### What is expected
Use the entries below and reproduce exactly the lines from the one containing "Viewport: 1419px width, 840px" down to the one containing "Task: Open the Time range dropdown", both of them included.

Collected data entries
################
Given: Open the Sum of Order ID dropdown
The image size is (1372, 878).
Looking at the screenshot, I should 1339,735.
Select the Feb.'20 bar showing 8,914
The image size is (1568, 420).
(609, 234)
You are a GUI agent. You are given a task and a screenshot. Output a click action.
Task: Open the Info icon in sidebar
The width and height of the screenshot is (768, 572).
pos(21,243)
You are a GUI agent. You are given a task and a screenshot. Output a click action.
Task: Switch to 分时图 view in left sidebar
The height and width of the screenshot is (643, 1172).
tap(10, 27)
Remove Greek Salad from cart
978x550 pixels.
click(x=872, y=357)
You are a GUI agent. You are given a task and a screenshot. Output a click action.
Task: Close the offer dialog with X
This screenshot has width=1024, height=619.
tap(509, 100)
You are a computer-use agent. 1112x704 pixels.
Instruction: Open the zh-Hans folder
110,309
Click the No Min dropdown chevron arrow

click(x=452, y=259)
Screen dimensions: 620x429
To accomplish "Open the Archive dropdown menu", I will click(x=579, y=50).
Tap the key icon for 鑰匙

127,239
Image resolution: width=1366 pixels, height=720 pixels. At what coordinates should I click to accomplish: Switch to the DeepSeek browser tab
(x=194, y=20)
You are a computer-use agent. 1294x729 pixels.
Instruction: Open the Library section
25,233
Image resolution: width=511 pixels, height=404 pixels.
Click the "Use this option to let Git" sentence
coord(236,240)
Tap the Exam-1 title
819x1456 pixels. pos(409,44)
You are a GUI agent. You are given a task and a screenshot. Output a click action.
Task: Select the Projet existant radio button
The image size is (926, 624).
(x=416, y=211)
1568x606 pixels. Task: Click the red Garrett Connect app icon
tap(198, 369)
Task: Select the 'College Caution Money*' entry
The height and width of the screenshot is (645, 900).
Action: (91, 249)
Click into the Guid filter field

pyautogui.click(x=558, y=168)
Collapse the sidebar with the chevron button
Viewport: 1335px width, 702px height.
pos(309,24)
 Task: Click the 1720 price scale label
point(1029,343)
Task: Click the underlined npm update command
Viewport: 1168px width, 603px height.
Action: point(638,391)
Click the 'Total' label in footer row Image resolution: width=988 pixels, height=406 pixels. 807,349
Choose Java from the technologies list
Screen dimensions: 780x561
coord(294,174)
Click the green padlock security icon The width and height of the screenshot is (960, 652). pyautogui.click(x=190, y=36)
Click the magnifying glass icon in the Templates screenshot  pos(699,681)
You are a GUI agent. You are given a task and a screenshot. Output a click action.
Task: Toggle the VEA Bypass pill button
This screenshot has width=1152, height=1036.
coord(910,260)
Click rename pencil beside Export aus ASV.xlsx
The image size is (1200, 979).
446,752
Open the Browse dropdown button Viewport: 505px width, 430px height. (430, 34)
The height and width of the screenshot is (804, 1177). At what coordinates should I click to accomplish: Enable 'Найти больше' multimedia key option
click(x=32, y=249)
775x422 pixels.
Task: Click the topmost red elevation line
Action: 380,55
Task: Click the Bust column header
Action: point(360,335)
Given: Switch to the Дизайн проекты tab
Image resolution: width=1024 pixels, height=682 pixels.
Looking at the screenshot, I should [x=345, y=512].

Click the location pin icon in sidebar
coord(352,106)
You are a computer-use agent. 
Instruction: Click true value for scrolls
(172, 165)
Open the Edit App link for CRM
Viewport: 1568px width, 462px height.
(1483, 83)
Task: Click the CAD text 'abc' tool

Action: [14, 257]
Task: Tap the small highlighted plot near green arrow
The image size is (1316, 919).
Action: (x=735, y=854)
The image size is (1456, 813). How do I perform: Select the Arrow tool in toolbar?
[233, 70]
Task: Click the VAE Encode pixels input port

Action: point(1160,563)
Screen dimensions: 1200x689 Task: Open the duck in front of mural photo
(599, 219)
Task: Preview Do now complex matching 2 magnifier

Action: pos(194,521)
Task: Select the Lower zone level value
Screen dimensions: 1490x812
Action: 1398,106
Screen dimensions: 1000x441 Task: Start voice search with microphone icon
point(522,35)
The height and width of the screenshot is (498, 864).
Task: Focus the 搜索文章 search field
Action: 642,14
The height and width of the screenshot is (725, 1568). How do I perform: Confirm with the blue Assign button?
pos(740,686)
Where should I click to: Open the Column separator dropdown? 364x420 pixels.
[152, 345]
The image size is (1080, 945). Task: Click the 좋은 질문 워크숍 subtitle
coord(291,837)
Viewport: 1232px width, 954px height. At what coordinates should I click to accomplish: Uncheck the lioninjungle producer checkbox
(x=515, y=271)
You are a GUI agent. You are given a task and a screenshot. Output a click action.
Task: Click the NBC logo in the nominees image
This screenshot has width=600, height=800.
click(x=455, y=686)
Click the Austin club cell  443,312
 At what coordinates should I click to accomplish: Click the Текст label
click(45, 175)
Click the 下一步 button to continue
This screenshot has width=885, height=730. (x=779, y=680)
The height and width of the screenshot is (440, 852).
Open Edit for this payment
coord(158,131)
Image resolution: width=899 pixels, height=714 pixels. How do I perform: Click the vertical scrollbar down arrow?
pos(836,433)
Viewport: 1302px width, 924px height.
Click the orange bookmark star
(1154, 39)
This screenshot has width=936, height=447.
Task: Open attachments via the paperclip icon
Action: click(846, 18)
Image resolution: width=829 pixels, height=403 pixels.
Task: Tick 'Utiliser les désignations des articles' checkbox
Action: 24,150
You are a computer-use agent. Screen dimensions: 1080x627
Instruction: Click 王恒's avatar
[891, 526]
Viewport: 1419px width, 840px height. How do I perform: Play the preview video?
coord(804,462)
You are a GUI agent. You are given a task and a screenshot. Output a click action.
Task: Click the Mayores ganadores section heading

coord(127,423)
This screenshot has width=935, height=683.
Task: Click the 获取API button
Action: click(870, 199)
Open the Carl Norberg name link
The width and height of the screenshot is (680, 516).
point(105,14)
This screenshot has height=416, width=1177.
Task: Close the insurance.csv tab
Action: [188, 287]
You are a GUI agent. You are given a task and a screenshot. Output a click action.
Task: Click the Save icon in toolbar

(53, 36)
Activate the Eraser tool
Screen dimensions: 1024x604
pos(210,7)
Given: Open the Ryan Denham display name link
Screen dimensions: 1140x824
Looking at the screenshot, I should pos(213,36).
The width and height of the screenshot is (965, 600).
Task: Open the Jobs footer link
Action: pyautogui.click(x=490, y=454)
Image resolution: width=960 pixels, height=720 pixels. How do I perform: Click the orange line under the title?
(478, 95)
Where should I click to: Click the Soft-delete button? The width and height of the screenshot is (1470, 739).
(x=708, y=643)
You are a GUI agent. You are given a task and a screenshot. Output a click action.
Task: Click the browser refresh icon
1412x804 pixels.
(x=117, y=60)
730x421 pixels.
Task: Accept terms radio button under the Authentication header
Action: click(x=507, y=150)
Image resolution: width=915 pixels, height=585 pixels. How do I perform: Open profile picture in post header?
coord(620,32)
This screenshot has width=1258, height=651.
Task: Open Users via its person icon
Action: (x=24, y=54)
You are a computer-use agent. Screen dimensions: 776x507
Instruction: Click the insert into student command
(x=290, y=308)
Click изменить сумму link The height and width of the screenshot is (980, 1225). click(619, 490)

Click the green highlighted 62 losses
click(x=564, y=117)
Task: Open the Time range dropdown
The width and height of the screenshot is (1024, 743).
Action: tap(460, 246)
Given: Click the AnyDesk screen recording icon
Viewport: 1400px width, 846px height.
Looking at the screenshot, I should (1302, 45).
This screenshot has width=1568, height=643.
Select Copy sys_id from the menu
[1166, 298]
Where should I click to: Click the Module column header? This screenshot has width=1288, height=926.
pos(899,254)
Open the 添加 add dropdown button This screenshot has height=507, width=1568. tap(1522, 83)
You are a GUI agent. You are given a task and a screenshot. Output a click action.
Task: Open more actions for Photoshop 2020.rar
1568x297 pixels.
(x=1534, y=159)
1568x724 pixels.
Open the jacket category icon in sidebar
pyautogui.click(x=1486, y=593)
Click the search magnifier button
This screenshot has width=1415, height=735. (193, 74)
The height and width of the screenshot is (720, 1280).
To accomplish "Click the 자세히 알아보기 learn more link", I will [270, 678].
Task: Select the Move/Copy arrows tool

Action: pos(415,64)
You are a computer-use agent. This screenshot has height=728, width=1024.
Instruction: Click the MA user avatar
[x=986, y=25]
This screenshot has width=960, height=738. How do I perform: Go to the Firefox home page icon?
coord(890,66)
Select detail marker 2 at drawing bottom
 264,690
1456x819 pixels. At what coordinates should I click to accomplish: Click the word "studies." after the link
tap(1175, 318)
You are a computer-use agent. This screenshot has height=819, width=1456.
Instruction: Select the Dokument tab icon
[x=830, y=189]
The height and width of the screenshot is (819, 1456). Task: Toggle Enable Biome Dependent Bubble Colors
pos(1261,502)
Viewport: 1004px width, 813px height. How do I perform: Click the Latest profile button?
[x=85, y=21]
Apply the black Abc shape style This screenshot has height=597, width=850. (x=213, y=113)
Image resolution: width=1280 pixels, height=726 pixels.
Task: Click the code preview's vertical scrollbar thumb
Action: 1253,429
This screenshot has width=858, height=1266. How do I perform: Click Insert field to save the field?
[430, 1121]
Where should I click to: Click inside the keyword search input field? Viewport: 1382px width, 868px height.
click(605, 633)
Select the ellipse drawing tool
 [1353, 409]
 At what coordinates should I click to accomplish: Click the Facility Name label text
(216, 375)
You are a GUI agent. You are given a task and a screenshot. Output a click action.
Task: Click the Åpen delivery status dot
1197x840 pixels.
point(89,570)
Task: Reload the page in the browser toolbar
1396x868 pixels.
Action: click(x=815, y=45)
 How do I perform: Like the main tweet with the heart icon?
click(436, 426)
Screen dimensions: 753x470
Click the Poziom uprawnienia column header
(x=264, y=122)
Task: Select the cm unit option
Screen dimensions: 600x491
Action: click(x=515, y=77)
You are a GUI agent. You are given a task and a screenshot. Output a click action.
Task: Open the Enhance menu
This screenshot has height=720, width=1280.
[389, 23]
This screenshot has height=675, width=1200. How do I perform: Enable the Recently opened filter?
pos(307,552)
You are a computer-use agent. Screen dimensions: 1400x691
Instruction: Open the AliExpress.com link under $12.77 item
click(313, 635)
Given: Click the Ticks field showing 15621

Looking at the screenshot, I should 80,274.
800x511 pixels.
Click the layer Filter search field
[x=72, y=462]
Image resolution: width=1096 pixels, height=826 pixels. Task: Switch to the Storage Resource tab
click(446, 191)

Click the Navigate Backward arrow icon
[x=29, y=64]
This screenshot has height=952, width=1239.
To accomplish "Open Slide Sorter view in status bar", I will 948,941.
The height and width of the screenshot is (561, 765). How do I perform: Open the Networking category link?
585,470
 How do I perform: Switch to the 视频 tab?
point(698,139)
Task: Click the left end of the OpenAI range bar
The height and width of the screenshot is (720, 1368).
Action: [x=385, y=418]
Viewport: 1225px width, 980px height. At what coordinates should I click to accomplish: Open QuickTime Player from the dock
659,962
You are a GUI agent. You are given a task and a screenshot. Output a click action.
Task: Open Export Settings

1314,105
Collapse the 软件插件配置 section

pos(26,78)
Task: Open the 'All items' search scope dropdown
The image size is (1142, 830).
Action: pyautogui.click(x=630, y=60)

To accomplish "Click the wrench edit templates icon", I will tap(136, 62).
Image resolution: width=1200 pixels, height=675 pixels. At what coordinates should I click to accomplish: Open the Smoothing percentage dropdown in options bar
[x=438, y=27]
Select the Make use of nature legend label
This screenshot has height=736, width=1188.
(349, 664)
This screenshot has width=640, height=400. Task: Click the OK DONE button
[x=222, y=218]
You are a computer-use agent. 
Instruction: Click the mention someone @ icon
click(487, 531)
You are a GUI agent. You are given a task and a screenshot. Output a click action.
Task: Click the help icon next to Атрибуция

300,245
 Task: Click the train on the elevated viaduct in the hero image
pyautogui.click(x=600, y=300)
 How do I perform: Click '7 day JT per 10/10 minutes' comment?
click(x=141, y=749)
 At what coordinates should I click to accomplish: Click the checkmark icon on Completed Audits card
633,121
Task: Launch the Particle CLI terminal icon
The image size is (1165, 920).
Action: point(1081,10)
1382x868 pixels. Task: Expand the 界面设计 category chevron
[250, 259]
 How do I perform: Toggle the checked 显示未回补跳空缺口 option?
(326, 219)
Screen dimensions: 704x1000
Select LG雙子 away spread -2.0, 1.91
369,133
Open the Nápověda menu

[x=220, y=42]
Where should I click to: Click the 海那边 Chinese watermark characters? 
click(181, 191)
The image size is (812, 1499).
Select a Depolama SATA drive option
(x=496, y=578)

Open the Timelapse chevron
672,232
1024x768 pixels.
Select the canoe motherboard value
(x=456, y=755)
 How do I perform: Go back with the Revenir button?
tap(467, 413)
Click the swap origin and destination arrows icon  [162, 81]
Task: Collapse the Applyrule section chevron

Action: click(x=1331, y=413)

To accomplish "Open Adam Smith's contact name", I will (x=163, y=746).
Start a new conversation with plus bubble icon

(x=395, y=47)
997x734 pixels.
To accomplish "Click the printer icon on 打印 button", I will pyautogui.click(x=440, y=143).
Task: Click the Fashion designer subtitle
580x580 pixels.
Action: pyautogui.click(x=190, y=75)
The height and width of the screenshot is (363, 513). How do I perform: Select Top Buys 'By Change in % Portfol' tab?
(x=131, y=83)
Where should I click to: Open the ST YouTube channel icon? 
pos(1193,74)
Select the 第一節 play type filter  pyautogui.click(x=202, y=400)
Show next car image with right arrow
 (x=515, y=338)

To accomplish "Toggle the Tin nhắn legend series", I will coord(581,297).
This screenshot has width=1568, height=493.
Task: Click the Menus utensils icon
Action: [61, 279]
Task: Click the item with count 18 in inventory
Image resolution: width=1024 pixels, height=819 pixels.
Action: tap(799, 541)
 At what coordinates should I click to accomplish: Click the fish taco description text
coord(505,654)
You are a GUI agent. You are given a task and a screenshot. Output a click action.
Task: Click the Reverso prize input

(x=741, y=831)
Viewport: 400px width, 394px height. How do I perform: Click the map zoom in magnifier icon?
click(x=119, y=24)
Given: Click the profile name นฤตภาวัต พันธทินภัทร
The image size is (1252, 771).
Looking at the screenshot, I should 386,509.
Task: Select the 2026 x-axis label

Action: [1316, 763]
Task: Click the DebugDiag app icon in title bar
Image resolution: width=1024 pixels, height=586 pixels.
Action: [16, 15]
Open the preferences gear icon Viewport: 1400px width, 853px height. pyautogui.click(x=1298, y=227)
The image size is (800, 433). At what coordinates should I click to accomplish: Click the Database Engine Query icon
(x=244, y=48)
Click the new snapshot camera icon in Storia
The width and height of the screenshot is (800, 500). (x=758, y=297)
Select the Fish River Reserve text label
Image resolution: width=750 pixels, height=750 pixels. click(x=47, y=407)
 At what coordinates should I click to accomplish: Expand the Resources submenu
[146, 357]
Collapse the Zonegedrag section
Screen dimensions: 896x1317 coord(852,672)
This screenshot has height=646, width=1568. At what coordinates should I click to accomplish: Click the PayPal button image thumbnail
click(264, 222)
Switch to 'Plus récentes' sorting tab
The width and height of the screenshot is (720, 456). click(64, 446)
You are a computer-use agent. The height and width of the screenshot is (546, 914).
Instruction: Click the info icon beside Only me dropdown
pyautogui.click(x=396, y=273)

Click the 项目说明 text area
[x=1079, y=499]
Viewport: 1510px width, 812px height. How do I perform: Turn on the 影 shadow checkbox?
################
### Your response
Viewport: 1419px width, 840px height. How do I perform: Play the preview video?
coord(804,462)
You are a GUI agent. You are given a task and a screenshot. Output a click action.
Task: Click the Mayores ganadores section heading

coord(127,423)
This screenshot has width=935, height=683.
Task: Click the 获取API button
Action: click(870, 199)
Open the Carl Norberg name link
The width and height of the screenshot is (680, 516).
point(105,14)
This screenshot has height=416, width=1177.
Task: Close the insurance.csv tab
Action: [188, 287]
You are a GUI agent. You are given a task and a screenshot. Output a click action.
Task: Click the Save icon in toolbar

(53, 36)
Activate the Eraser tool
Screen dimensions: 1024x604
pos(210,7)
Given: Open the Ryan Denham display name link
Screen dimensions: 1140x824
Looking at the screenshot, I should pos(213,36).
The width and height of the screenshot is (965, 600).
Task: Open the Jobs footer link
Action: pyautogui.click(x=490, y=454)
Image resolution: width=960 pixels, height=720 pixels. How do I perform: Click the orange line under the title?
(478, 95)
Where should I click to: Click the Soft-delete button? The width and height of the screenshot is (1470, 739).
(x=708, y=643)
You are a GUI agent. You are given a task and a screenshot. Output a click action.
Task: Click the browser refresh icon
1412x804 pixels.
(x=117, y=60)
730x421 pixels.
Task: Accept terms radio button under the Authentication header
Action: click(x=507, y=150)
Image resolution: width=915 pixels, height=585 pixels. How do I perform: Open profile picture in post header?
coord(620,32)
This screenshot has width=1258, height=651.
Task: Open Users via its person icon
Action: (x=24, y=54)
You are a computer-use agent. Screen dimensions: 776x507
Instruction: Click the insert into student command
(x=290, y=308)
Click изменить сумму link The height and width of the screenshot is (980, 1225). click(619, 490)

Click the green highlighted 62 losses
click(x=564, y=117)
Task: Open the Time range dropdown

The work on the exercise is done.